Data shown:

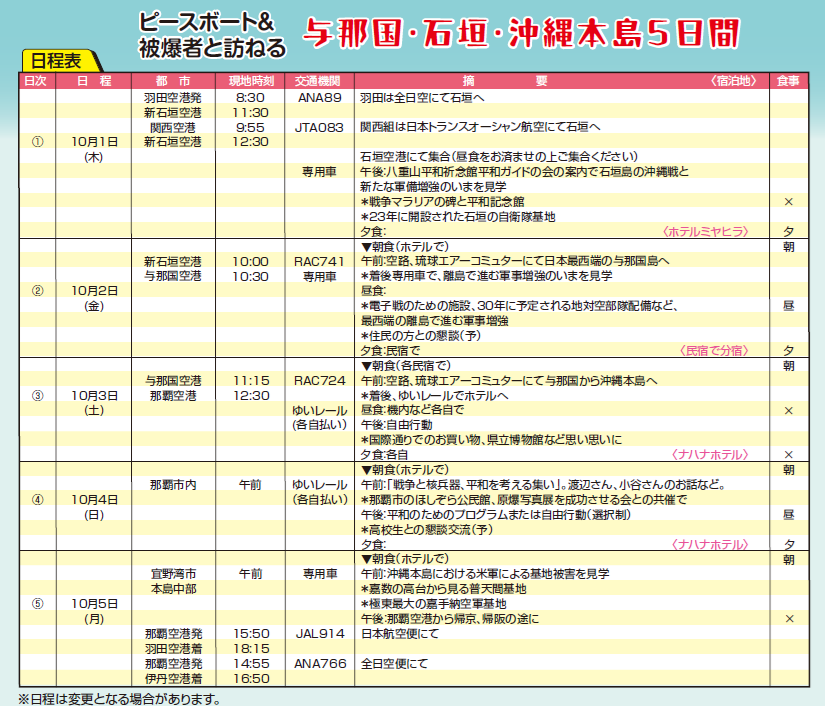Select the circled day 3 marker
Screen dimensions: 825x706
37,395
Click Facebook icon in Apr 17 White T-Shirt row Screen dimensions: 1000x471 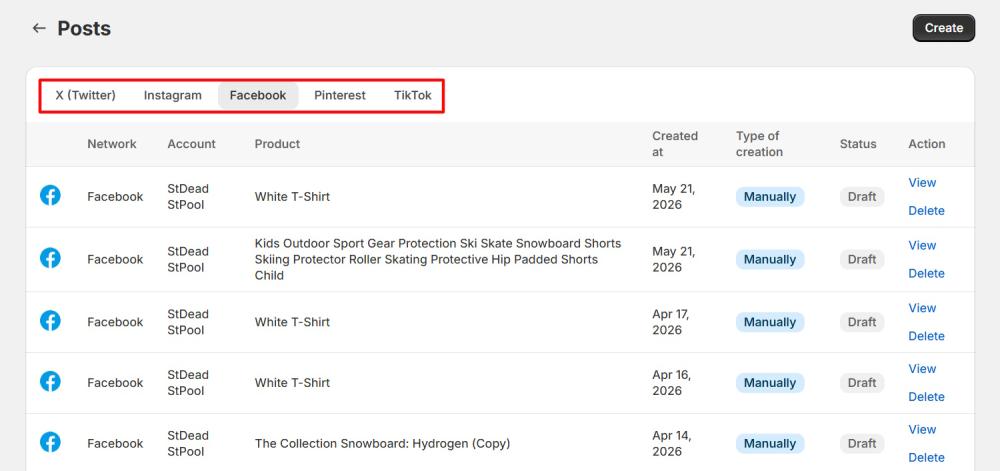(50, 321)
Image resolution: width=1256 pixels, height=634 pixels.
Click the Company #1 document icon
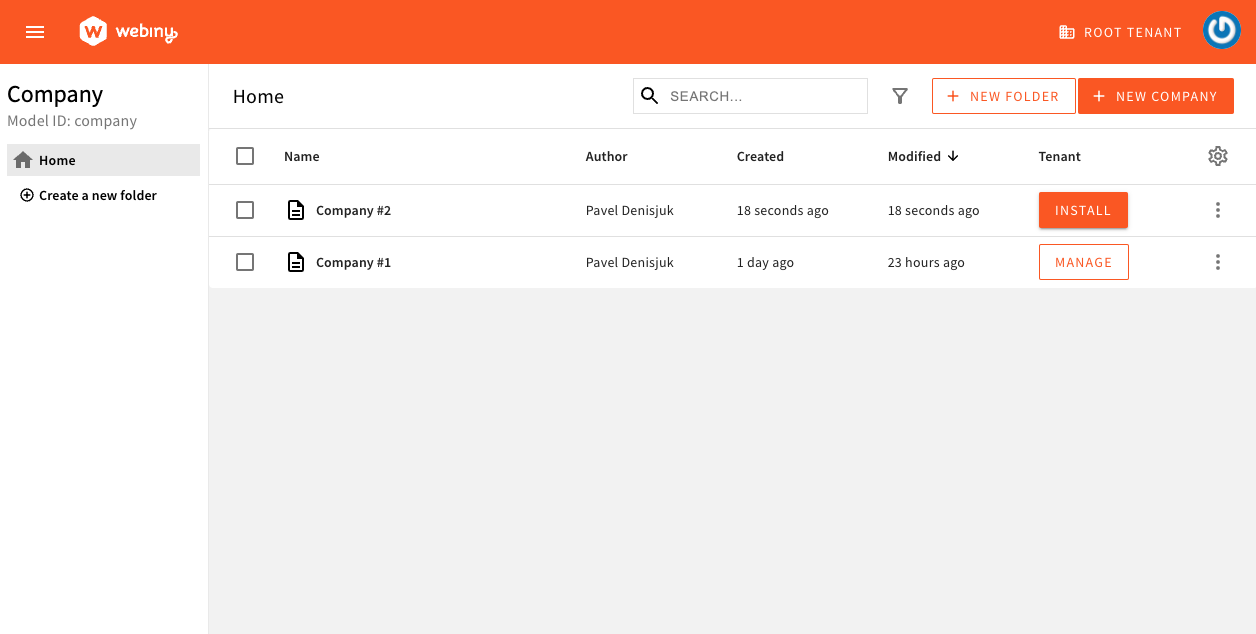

Task description:
Reproduce the entries word for word from the line containing "Image resolution: width=1256" through the end of the entries, including that line, and leave the pictures out.

Correct answer:
Image resolution: width=1256 pixels, height=634 pixels.
Click the Company #1 document icon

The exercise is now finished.